## Objetivo da tarefa
Extraia do texto sobre João Donato, sem mudar nada, tudo o que vai desde "Ele partiu aos" até "das parcerias musicais.".

## Texto exibido
**********
João Donato se vai, mas nos deixa os sons do tempo da delicadeza
Ícone da Bossa Nova, o compositor morreu aos 88 anos no Rio de Janeiro, após 74 de carreira
João Donato em apresentação no auditório do Ibirapuera
A estridência do Brasil contemporâneo não nos permite apreciar a bossa nova como deveríamos. Ela nos soa até anacrônica com sua sonoridade suave, suas letras minimalistas e cantores de vozes pequenas. Mas é este conceito inovador da música brasileira, do final dos anos 1950, que nos deixa como legado o compositor João Donato.
Ele partiu aos 88 anos, nesta segunda-feira (17), no Rio de Janeiro, após ter celebrado a volta do presidente Lula ao governo e a posse de Margareth Menezes no Ministério da Cultura. Em vídeo, nas redes sociais, ele pergunta a uma assistente virtual quem é o presidente do Brasil e, com semblante tranquilo diz “show”, após ouvir a resposta. “Agora o compositor pode compor em paz”, diz o post, numa referência a sua canção com Gilberto Gil, A Paz. “Que contradição, só a guerra faz nosso amor em paz”.
No vídeo afetuoso, ele estava comemorando a volta da delicadeza ao governo. O fim da grosseria de um ex-presidente que jamais ficava pesaroso com a morte de um artista brasileiro, apenas com a de torturadores e reacionários. Lula não podia deixar de expressar seus sentimentos a todos que lamentam a partida de Donato. Margareth também lembrou das parcerias musicais.
“João Donato via música em tudo. Inovou, passou pelo samba, bossa nova, jazz, forró e na mistura de ritmos construiu algo único. Manteve-se criando e inovando até o fim”, escreveu o presidente Lula. “Que encontre a paz que tanto cantou. Sua música permanecerá conosco. Meus sentimentos aos familiares, amigos, músicos que nele se inspiraram e fãs no mundo todo.”
A deputada federal Jandira Feghali (PCdoB-RJ) destacou a pluralidade musical do compositor, desde antes da Bossa Nova. “Antes da Bossa Nova, já havia João Donato. Cantor, compositor, arranjador e pianista de talento incomparável, foi um pioneiro da música brasileira moderna, e se manteve genial até o fim da vida, sempre cantando, gravando, fazendo shows e nos presenteando com tantos discos e canções clássicas da nossa música”.
**********
## Material de origem
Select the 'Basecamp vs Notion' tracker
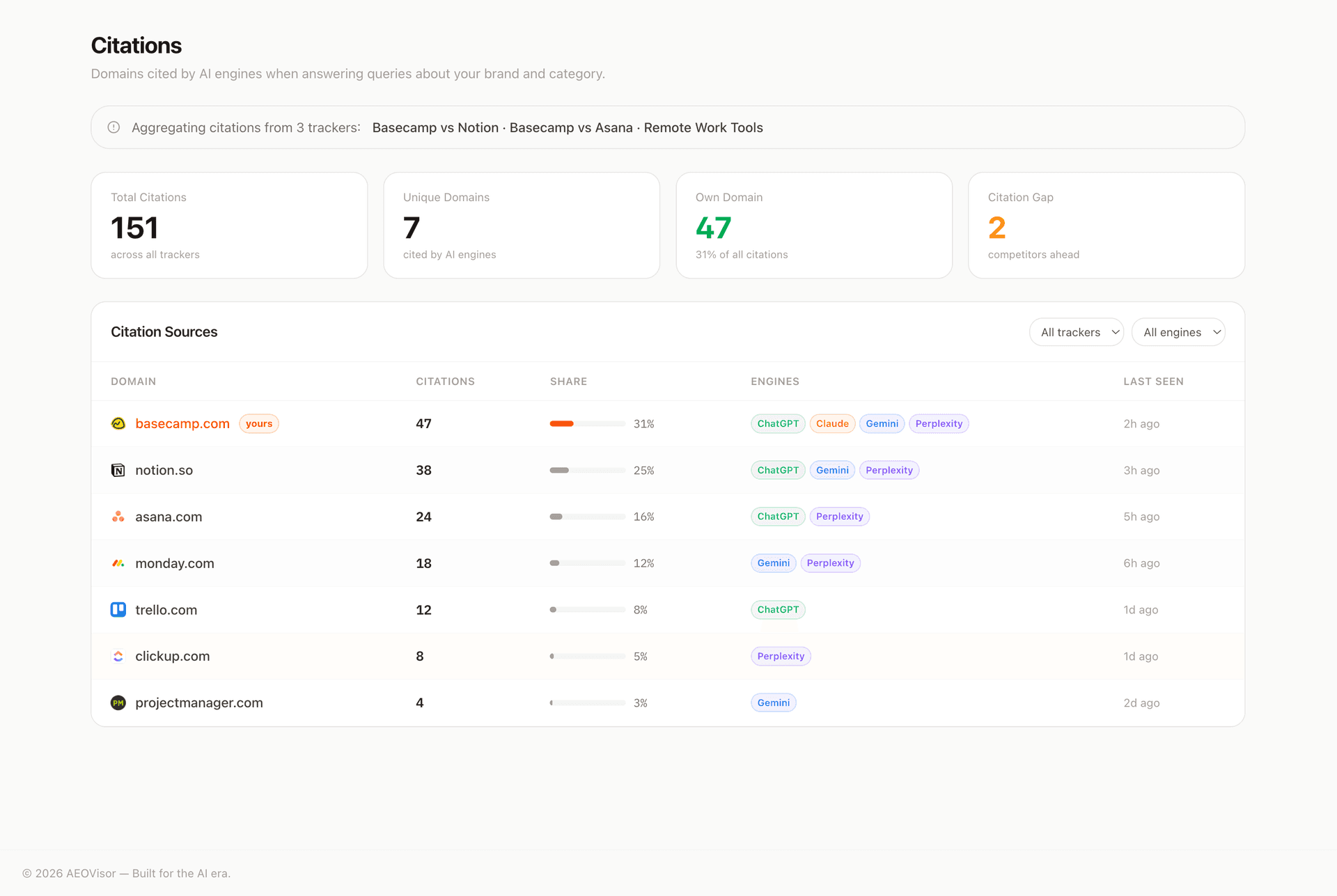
**********
## Resposta do exercício
Ele partiu aos 88 anos, nesta segunda-feira (17), no Rio de Janeiro, após ter celebrado a volta do presidente Lula ao governo e a posse de Margareth Menezes no Ministério da Cultura. Em vídeo, nas redes sociais, ele pergunta a uma assistente virtual quem é o presidente do Brasil e, com semblante tranquilo diz “show”, após ouvir a resposta. “Agora o compositor pode compor em paz”, diz o post, numa referência a sua canção com Gilberto Gil, A Paz. “Que contradição, só a guerra faz nosso amor em paz”.
No vídeo afetuoso, ele estava comemorando a volta da delicadeza ao governo. O fim da grosseria de um ex-presidente que jamais ficava pesaroso com a morte de um artista brasileiro, apenas com a de torturadores e reacionários. Lula não podia deixar de expressar seus sentimentos a todos que lamentam a partida de Donato. Margareth também lembrou das parcerias musicais.